Hi, I don't know anyone with a chronic illness irl so my friend recommended a forum which is why I'm here. Like I said above I'm wondering if anyone has had a similar experience as me. I am planning on going to a doctor but I've had bad experiences with doctors before so I want to talk to people who have actually felt the symptoms.

Here's what has been going on:

I'm 16 and get sick at least once a week. My most common symptoms are a sore throat (usually mild) and severe lethargy. Sometimes the lethargy takes days to wear off. I think this has been happening for about three years with progressively worse frequency but I have a horrible memory and lifelong insomnia (been getting a lot more sleep in the last two years which is why I've noticed the lethargy) problems so I don't think I could really pinpoint when the lethargy started.

I know it could be my tonsils and I'm getting x-rays for that soon but I've always had weirdly slow dental growth and I'm kinda skeptical of that being the reason. The only other thing of heard of with similar symptoms is long covid but I've never had a positive covid test.

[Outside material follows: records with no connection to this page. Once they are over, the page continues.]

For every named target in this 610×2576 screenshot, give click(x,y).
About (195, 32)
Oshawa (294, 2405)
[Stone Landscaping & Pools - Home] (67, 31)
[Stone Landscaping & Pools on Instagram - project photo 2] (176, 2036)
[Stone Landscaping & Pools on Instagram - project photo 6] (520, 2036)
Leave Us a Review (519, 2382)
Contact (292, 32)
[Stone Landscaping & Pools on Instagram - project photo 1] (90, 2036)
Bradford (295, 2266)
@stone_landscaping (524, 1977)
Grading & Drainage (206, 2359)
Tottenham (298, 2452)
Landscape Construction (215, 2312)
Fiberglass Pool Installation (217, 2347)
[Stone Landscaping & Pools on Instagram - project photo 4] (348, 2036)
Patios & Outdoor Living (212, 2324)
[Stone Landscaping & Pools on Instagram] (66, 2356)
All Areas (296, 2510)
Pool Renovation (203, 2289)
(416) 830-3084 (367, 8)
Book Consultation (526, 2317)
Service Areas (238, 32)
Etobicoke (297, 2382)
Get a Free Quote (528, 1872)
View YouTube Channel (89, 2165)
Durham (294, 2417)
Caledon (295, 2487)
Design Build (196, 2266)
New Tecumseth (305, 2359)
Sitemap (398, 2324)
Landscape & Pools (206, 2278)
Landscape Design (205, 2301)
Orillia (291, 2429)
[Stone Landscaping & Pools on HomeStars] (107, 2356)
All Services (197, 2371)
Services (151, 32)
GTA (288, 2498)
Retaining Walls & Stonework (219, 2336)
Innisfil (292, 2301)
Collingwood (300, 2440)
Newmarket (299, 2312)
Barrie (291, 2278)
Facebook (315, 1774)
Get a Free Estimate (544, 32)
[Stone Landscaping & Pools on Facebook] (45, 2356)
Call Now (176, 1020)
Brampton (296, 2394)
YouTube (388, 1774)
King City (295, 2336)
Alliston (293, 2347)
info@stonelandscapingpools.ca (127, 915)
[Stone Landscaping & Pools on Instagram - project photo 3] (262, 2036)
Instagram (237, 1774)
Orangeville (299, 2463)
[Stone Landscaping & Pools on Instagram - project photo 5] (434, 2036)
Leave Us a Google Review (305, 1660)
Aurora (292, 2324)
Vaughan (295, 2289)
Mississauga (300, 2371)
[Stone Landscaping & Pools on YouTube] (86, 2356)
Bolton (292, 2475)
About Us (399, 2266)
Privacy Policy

I HAVE had confirmed psychosomatic stuff in the past. Last year I had horrible stomach pain caused by anxiety messing with my stomach acid. I also have a minor breathing disorder that's basically just my severe anxiety making it hard/slightly painful to breathe whenever I'm anxious and not just during panic attacks.

I don't think this is entirely psychosomatic however because I've had a red/raw throat for at least a year and a half and it's never really fully healed in that time. My friend's theory is that I am actually sick, my anxiety is just making it worse because of how much school I'm missing.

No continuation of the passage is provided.